NEW YORK (MainStreet) — Down economy or not, Americans fully intend to pamper their mom this Mother’s Day.
According to estimates from the National Retail Federation, the average person is expected to spend $140.73 on gifts for the May 8 mom-centric holiday, up from an average of $126.90 last year. And total spending is expected to reach $16.3 billion, a figure that mirrors spending levels in 2008.
The NRF said that the spending increase coincides with the consumer desire to buy Mom more luxurious items. According to a survey of 8,488 adults conducted in early April by BIGresearch for the industry group, the number of people who plan on buying electronics (13.3%) rose 48% from last year (9%).
Jewelry sales are similarly expected to rise, with 31.2% of respondents saying they would buy Mom silver, gold or diamonds. Total spending on jewelry is expected to reach $3 billion, a 19% increase over 2010 estimates.
“Americans are in a much better position to spend this year, and will push the daily stresses of high gas and food costs aside for one day to celebrate the most important women in the world to them,” NRF president and CEO Matthew Shay said in a press release.
The NRF said men are expected to spend a little bit more than women, with husbands and sons dropping an average of $168.84 on gifts.

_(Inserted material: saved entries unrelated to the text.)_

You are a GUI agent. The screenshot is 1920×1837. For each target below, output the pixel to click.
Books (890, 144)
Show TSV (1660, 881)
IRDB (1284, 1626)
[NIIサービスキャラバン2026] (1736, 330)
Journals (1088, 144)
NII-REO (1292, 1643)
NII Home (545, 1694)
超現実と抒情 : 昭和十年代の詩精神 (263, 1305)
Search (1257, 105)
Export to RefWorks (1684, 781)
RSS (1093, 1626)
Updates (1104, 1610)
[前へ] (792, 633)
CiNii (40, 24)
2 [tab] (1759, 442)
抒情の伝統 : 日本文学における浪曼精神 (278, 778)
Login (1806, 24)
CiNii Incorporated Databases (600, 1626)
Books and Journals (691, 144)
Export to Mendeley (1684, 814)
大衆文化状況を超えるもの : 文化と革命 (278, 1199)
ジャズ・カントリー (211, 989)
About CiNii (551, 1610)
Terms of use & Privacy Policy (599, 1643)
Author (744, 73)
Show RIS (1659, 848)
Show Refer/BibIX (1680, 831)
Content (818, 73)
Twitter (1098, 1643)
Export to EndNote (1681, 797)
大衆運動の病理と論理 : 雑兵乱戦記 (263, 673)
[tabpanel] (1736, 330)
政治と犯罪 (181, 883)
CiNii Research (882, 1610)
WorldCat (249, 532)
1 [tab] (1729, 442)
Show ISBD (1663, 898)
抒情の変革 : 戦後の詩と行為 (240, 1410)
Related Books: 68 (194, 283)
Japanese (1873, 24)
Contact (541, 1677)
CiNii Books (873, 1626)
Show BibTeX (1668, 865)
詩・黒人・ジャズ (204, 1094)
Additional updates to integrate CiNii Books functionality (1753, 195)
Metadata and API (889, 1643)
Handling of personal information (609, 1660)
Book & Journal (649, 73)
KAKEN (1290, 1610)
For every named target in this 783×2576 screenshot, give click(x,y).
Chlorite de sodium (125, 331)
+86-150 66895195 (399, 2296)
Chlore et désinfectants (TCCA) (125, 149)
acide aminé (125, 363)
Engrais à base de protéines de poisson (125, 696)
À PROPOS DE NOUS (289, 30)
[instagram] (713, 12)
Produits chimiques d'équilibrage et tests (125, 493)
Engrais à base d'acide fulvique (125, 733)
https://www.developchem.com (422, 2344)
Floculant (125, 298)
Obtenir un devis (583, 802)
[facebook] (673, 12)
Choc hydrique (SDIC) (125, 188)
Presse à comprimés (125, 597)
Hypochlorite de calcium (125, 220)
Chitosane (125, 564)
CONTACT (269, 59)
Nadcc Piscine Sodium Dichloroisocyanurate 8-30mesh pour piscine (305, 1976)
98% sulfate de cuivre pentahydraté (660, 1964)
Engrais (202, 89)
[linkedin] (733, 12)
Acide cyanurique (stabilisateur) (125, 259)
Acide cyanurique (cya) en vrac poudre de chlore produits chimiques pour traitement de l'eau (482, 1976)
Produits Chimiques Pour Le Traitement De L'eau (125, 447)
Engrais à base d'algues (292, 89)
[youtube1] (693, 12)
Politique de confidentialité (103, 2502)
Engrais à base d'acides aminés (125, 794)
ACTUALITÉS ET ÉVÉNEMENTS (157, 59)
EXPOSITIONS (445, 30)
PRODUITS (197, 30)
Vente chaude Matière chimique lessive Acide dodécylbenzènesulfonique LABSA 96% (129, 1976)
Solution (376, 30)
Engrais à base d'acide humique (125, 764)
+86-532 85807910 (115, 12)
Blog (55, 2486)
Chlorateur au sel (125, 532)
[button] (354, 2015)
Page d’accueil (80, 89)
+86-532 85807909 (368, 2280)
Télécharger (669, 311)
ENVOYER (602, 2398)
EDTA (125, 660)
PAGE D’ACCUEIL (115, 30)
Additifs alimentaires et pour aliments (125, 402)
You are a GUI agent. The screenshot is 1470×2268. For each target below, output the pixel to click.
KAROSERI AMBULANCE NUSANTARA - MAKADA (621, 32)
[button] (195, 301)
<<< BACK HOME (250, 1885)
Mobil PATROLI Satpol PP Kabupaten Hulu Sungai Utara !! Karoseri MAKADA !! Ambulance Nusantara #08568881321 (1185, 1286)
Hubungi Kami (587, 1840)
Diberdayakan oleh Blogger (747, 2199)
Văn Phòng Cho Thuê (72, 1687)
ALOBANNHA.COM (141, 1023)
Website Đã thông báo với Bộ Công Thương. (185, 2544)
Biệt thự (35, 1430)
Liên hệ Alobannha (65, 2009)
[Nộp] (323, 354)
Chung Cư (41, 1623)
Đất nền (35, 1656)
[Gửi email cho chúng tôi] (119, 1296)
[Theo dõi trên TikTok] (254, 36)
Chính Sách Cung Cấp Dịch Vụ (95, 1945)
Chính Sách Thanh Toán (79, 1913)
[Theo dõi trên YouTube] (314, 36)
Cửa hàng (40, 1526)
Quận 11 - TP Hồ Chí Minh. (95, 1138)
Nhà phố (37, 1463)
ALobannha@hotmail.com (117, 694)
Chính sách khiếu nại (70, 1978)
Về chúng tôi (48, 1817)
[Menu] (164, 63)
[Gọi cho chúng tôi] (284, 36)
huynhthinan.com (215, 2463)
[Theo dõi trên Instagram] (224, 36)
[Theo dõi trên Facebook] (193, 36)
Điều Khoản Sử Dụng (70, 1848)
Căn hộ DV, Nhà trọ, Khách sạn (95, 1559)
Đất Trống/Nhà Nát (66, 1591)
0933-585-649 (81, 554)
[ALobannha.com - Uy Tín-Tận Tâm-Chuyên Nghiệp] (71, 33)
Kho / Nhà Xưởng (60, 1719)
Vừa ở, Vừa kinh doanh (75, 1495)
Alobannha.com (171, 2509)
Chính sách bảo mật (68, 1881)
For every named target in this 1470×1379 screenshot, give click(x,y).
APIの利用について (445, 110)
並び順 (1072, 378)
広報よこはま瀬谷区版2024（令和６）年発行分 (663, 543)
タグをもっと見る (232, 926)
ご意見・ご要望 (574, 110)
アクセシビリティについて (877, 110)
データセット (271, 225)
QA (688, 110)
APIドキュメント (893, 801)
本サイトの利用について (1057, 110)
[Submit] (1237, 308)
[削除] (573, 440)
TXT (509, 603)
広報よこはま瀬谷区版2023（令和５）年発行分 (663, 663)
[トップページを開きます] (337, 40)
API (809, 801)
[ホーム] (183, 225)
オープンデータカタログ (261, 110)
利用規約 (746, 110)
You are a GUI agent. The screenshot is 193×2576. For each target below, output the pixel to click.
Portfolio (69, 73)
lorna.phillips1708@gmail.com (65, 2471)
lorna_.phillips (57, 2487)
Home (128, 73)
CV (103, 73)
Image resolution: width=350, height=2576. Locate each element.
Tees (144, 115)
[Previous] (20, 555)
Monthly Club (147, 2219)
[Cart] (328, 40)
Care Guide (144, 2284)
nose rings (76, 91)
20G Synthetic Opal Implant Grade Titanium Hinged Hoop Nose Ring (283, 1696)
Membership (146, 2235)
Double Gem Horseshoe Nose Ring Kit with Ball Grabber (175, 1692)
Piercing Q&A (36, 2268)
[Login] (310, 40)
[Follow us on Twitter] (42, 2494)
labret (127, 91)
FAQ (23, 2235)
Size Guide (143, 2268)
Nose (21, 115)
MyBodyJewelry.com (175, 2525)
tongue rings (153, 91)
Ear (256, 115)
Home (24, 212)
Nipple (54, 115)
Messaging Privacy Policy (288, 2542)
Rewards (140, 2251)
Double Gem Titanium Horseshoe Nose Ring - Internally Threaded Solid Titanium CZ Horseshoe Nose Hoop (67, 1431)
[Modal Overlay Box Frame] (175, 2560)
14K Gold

Comparatively, mothers and daughters will spend $114.01.
In terms of spending habits by age, adults ages 25-34 will spend the most ($191.35), followed by 18- to 24-year-olds ($183.38) and 35- to 44-year-olds ($155.97).
The heightened spending among the 25-34 demographic is understandable considering that those who are celebrating Mother’s Day not only plan to pamper their mom, but also buy gifts for their wife (19.6%), daughter (9.6), grandmother (8.0%), sister (8.4%), friend (7.3%) or Godmother (1.8%).
Compared to other holidays, Mother’s Day is a cash cow for retailers, easily beating out this year’s estimates for Valentine’s Day ($15.7 billion), Easter Sunday ($14.6 billion) and St. Patrick’s Day (a paltry $4.14 billion).
“Families want to indulge mom this year,” said Phil Rist, the executive vice president of strategic initiatives at BIGresearch.